Reproduce word for word the passage of the earthquake death toll report starting at "Death toll expected" and ending at "condition of anonymity.".

◆ **Excerpt**
++++++++
Quake toll could reach 40 000
2005-10-10 14:23
Islamabad - Between 30 000 and 40 000 people died in a massive earthquake that hit Pakistan at the weekend, the United Nations Children's Fund (Unicef) and a senior government official said on Monday.
"We have been told by the government that 30 000 to 40 000 died," in the quake on Saturday, said Unicef spokesperson Julia Spry-Leverton in the capital Islamabad.
Spry-Leverton said children were especially vulnerable and accounted for around 50% of those in the affected areas in northern Pakistan and Pakistani-administered Kashmir.
Around five million people live in the worst-hit region, she said, where the earthquake destroyed many schools. Witnesses have reported hundreds of children being trapped in the wreckage of schools across the region.
Death toll expected to rise
"Between 30 000 to 40 000 people have died in Pakistan and 60 000 plus are injured," a senior government official said, speaking on condition of anonymity.
++++++++
◆ **Collected material**
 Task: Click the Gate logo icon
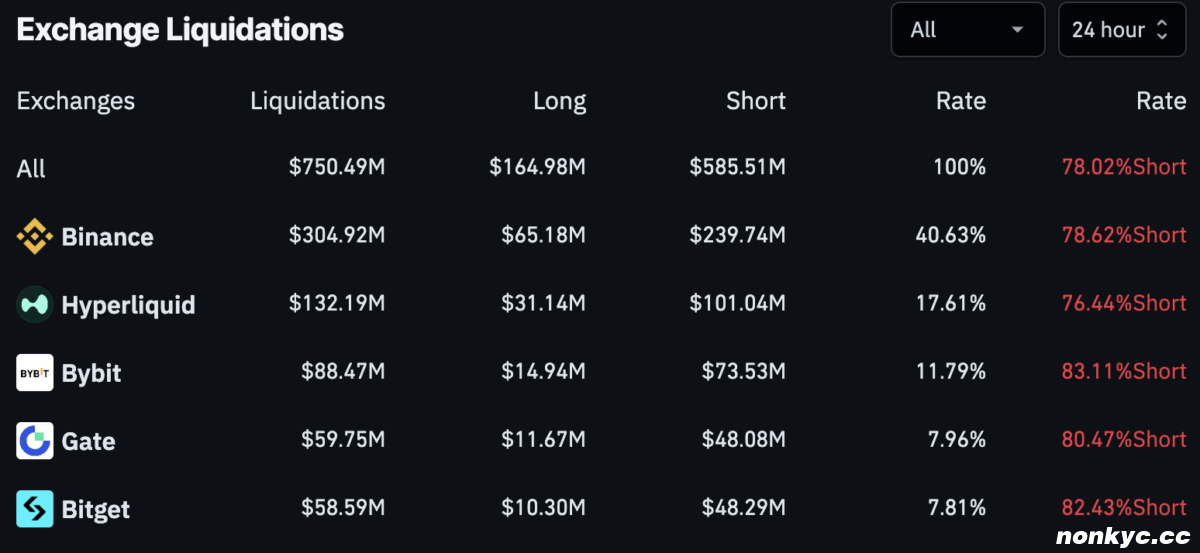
++++++++
◆ **Written response**
Death toll expected to rise
"Between 30 000 to 40 000 people have died in Pakistan and 60 000 plus are injured," a senior government official said, speaking on condition of anonymity.